• _Document section_
┄┄┄┄┄┄┄┄┄┄┄┄┄┄┄┄┄┄┄┄

# Mitac 8640 drivers



## trey31357 (Nov 22, 2008)

Hello all,

I have acquired a pretty obscure laptop - a Mitac 8640, and don't have the driver CD for it. I've searched the forums and found a relevant post with a link to some drivers, but the post is over 2 years old and the link is now broken.

Can anyone help me and point me in the right direction for some drivers? I need audio, PCI controller, and VGA drivers.

I'm pasting some information on the motherboard generated from HWInfo32 below.

Motherboard ---------------------------------------------------------------

[Computer]
Computer Brand Name: MTC 8640
[Motherboard]
Motherboard Model: MTC 8640 
Motherboard Chipset: SiS 650 + 962
Motherboard Slots: 1xISA, 1xPCI, 1xAGP v2.0 
[BIOS]
BIOS Manufacturer: Insyde Software
BIOS Date: 02/21/03
BIOS Version: Version 4.00
Super-IO/LPC Chip: National Semiconductor PC8739x
Trusted Platform Module (TPM) Chip: Not Found


Thanks for any help. :sigh:


----------



## BCCOMP (Jul 9, 2007)

Hi,
Can you run Everest under my signature and attach the report to the thread.
Bill


----------



## boomeras400 (Dec 19, 2007)

I have drivers for a slightly earlier bios version of the 8640-a1 model. There's about 80-90MB worth of stuff. If you have an email that can take it, I can fire it your way. Dunno what the attachment limit here is.


----------



## gibbletech (Jan 22, 2009)

http://www.mitac-europe.com/services/drivers.php


----------

┄┄┄┄┄┄┄┄┄┄┄┄┄┄┄┄┄┄┄┄

• _Recorded information_
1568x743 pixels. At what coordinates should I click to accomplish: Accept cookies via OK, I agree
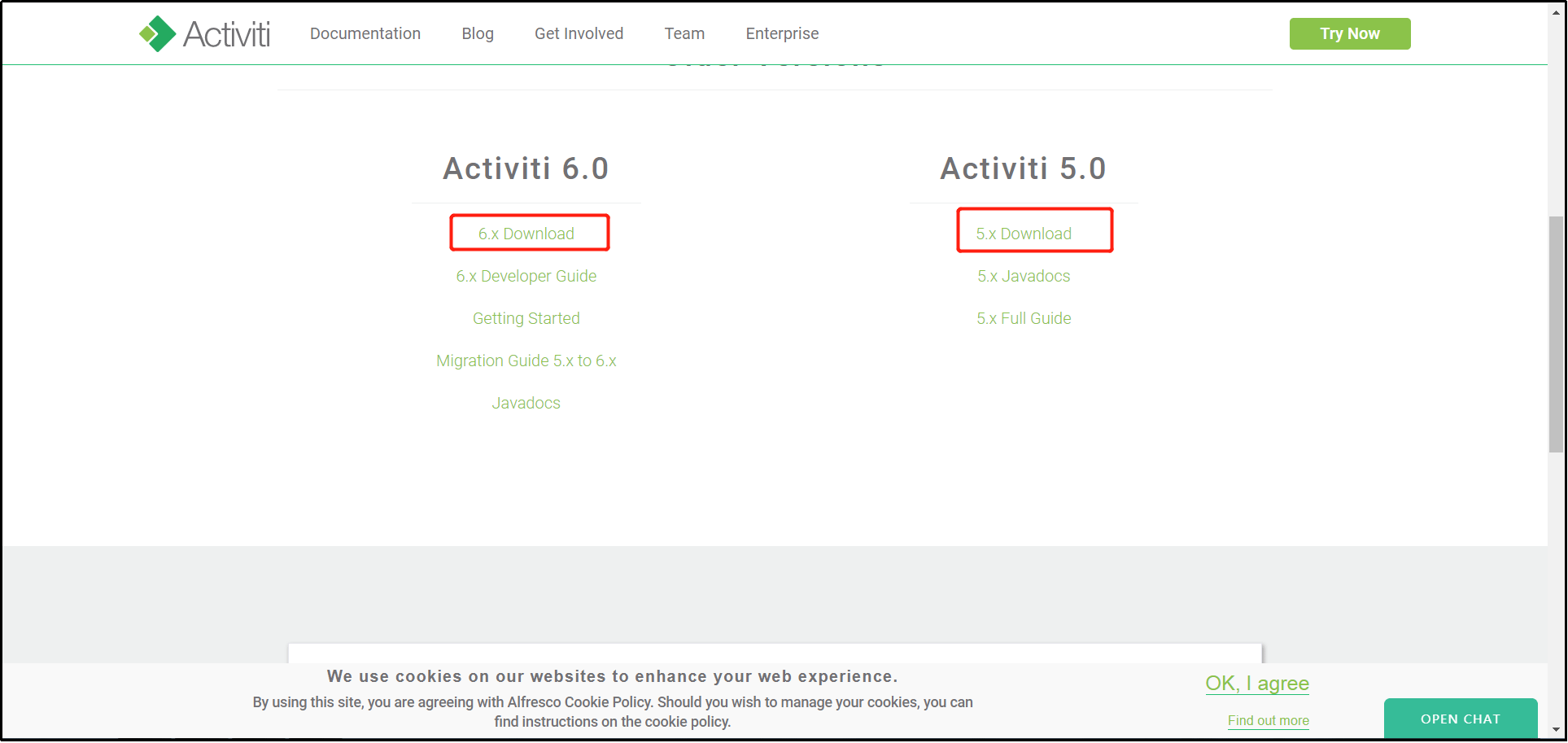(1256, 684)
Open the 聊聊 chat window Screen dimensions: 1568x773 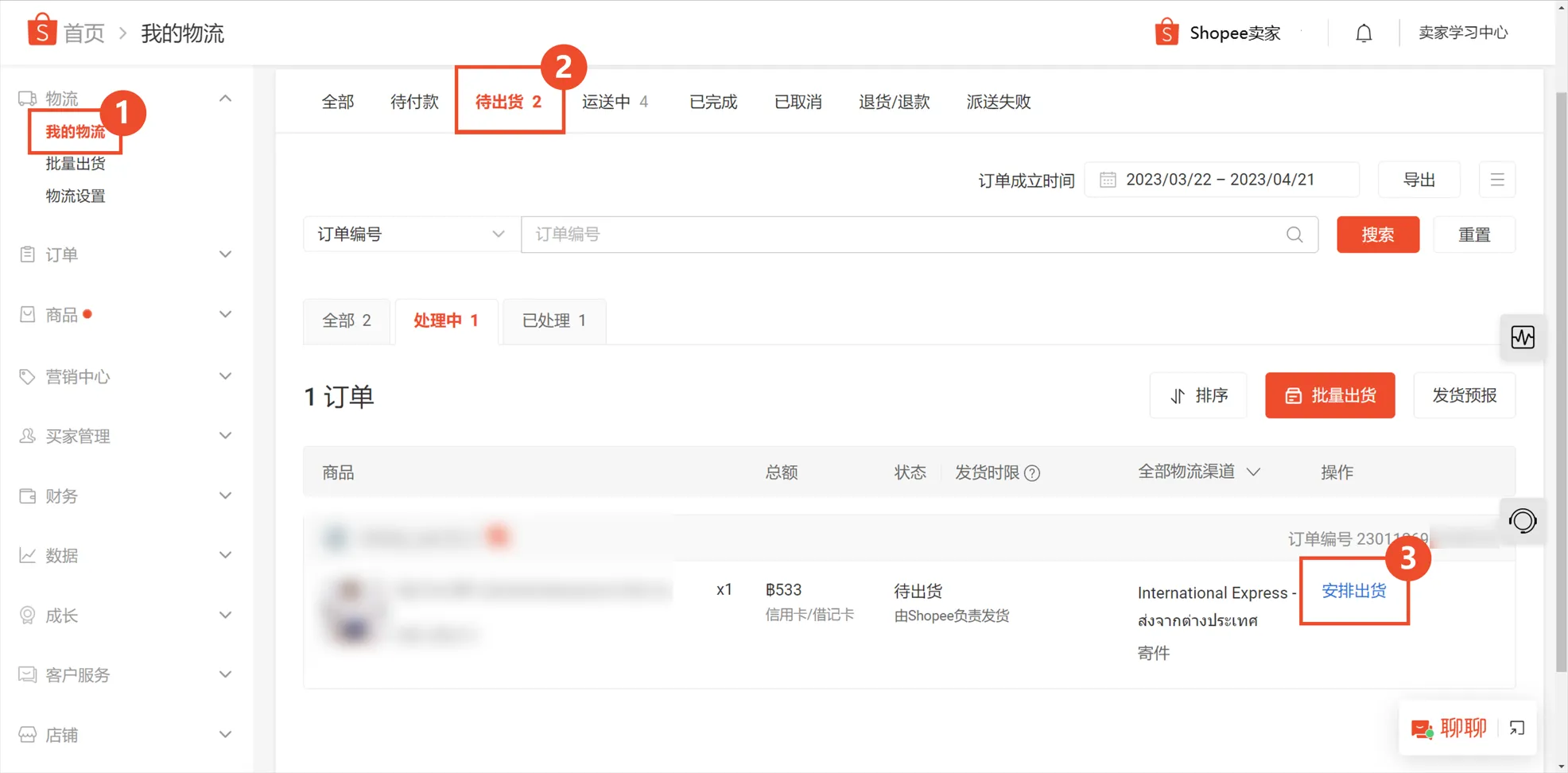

┄┄┄┄┄┄┄┄┄┄┄┄┄┄┄┄┄┄┄┄

• _Exercise_
Rewrite the paragraph of the Mitac 8640 drivers thread that begins "I have acquired a pretty obscure laptop" more briefly, keeping its main facts. Work only from the Mitac 8640 drivers thread.

• _Solution to this task_
The poster has an obscure Mitac 8640 laptop with no driver CD. A forum search found a post linking to drivers, but that post is over two years old and its link is broken.